** Start of Data in this exercise **

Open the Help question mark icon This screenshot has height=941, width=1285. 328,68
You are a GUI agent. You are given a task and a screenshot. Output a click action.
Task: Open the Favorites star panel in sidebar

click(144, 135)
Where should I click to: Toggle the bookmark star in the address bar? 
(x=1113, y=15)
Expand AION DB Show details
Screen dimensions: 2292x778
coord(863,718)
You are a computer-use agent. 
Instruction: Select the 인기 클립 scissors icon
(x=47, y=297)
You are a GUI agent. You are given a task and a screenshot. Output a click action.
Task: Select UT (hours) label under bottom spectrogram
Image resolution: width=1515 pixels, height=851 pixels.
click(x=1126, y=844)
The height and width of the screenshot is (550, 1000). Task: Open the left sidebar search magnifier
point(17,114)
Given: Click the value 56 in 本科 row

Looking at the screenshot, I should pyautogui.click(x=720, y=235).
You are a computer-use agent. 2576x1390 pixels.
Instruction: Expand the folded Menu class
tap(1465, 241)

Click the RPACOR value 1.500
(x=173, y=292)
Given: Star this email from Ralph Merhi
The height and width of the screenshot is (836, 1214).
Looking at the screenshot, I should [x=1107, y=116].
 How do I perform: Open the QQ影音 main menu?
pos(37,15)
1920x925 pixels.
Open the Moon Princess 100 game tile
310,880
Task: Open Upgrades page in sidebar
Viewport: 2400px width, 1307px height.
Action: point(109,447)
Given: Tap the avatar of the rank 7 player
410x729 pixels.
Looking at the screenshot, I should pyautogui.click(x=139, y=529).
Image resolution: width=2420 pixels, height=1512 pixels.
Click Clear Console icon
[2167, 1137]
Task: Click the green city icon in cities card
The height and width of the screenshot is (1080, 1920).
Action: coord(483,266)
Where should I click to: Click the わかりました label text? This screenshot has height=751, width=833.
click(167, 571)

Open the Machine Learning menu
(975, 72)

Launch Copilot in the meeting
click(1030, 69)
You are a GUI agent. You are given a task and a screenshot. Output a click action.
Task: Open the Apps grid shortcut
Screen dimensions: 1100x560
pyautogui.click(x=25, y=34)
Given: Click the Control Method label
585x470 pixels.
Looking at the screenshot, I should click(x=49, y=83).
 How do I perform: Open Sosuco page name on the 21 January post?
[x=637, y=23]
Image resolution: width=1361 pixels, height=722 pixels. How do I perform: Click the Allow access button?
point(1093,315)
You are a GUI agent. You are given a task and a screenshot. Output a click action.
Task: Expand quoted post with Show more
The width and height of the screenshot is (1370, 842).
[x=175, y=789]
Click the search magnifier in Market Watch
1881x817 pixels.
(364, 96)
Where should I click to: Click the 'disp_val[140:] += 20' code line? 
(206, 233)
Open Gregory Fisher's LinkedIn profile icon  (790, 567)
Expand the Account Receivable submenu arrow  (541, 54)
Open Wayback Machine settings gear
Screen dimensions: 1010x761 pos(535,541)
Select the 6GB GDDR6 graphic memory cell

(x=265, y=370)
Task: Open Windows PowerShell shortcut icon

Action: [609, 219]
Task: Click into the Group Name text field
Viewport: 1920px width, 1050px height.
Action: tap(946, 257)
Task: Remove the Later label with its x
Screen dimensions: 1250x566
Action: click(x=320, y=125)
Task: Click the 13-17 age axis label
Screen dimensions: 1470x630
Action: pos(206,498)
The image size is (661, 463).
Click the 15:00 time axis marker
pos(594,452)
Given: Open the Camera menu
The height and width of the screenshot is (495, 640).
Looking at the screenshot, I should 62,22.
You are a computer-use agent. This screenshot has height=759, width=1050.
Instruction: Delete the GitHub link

** End of Data in this exercise **

Recast every line of the items above as a JSON list of strings, one string per line, leaving out blank lines.

[
  "Open the Help question mark icon This screenshot has height=941, width=1285. 328,68",
  "You are a GUI agent. You are given a task and a screenshot. Output a click action.",
  "Task: Open the Favorites star panel in sidebar",
  "click(144, 135)",
  "Where should I click to: Toggle the bookmark star in the address bar? ",
  "(x=1113, y=15)",
  "Expand AION DB Show details",
  "Screen dimensions: 2292x778",
  "coord(863,718)",
  "You are a computer-use agent. ",
  "Instruction: Select the 인기 클립 scissors icon",
  "(x=47, y=297)",
  "You are a GUI agent. You are given a task and a screenshot. Output a click action.",
  "Task: Select UT (hours) label under bottom spectrogram",
  "Image resolution: width=1515 pixels, height=851 pixels.",
  "click(x=1126, y=844)",
  "The height and width of the screenshot is (550, 1000). Task: Open the left sidebar search magnifier",
  "point(17,114)",
  "Given: Click the value 56 in 本科 row",
  "Looking at the screenshot, I should pyautogui.click(x=720, y=235).",
  "You are a computer-use agent. 2576x1390 pixels.",
  "Instruction: Expand the folded Menu class",
  "tap(1465, 241)",
  "Click the RPACOR value 1.500",
  "(x=173, y=292)",
  "Given: Star this email from Ralph Merhi",
  "The height and width of the screenshot is (836, 1214).",
  "Looking at the screenshot, I should [x=1107, y=116].",
  " How do I perform: Open the QQ影音 main menu?",
  "pos(37,15)",
  "1920x925 pixels.",
  "Open the Moon Princess 100 game tile",
  "310,880",
  "Task: Open Upgrades page in sidebar",
  "Viewport: 2400px width, 1307px height.",
  "Action: point(109,447)",
  "Given: Tap the avatar of the rank 7 player",
  "410x729 pixels.",
  "Looking at the screenshot, I should pyautogui.click(x=139, y=529).",
  "Image resolution: width=2420 pixels, height=1512 pixels.",
  "Click Clear Console icon",
  "[2167, 1137]",
  "Task: Click the green city icon in cities card",
  "The height and width of the screenshot is (1080, 1920).",
  "Action: coord(483,266)",
  "Where should I click to: Click the わかりました label text? This screenshot has height=751, width=833.",
  "click(167, 571)",
  "Open the Machine Learning menu",
  "(975, 72)",
  "Launch Copilot in the meeting",
  "click(1030, 69)",
  "You are a GUI agent. You are given a task and a screenshot. Output a click action.",
  "Task: Open the Apps grid shortcut",
  "Screen dimensions: 1100x560",
  "pyautogui.click(x=25, y=34)",
  "Given: Click the Control Method label",
  "585x470 pixels.",
  "Looking at the screenshot, I should click(x=49, y=83).",
  " How do I perform: Open Sosuco page name on the 21 January post?",
  "[x=637, y=23]",
  "Image resolution: width=1361 pixels, height=722 pixels. How do I perform: Click the Allow access button?",
  "point(1093,315)",
  "You are a GUI agent. You are given a task and a screenshot. Output a click action.",
  "Task: Expand quoted post with Show more",
  "The width and height of the screenshot is (1370, 842).",
  "[x=175, y=789]",
  "Click the search magnifier in Market Watch",
  "1881x817 pixels.",
  "(364, 96)",
  "Where should I click to: Click the 'disp_val[140:] += 20' code line? ",
  "(206, 233)",
  "Open Gregory Fisher's LinkedIn profile icon  (790, 567)",
  "Expand the Account Receivable submenu arrow  (541, 54)",
  "Open Wayback Machine settings gear",
  "Screen dimensions: 1010x761 pos(535,541)",
  "Select the 6GB GDDR6 graphic memory cell",
  "(x=265, y=370)",
  "Task: Open Windows PowerShell shortcut icon",
  "Action: [609, 219]",
  "Task: Click into the Group Name text field",
  "Viewport: 1920px width, 1050px height.",
  "Action: tap(946, 257)",
  "Task: Remove the Later label with its x",
  "Screen dimensions: 1250x566",
  "Action: click(x=320, y=125)",
  "Task: Click the 13-17 age axis label",
  "Screen dimensions: 1470x630",
  "Action: pos(206,498)",
  "The image size is (661, 463).",
  "Click the 15:00 time axis marker",
  "pos(594,452)",
  "Given: Open the Camera menu",
  "The height and width of the screenshot is (495, 640).",
  "Looking at the screenshot, I should 62,22.",
  "You are a computer-use agent. This screenshot has height=759, width=1050.",
  "Instruction: Delete the GitHub link"
]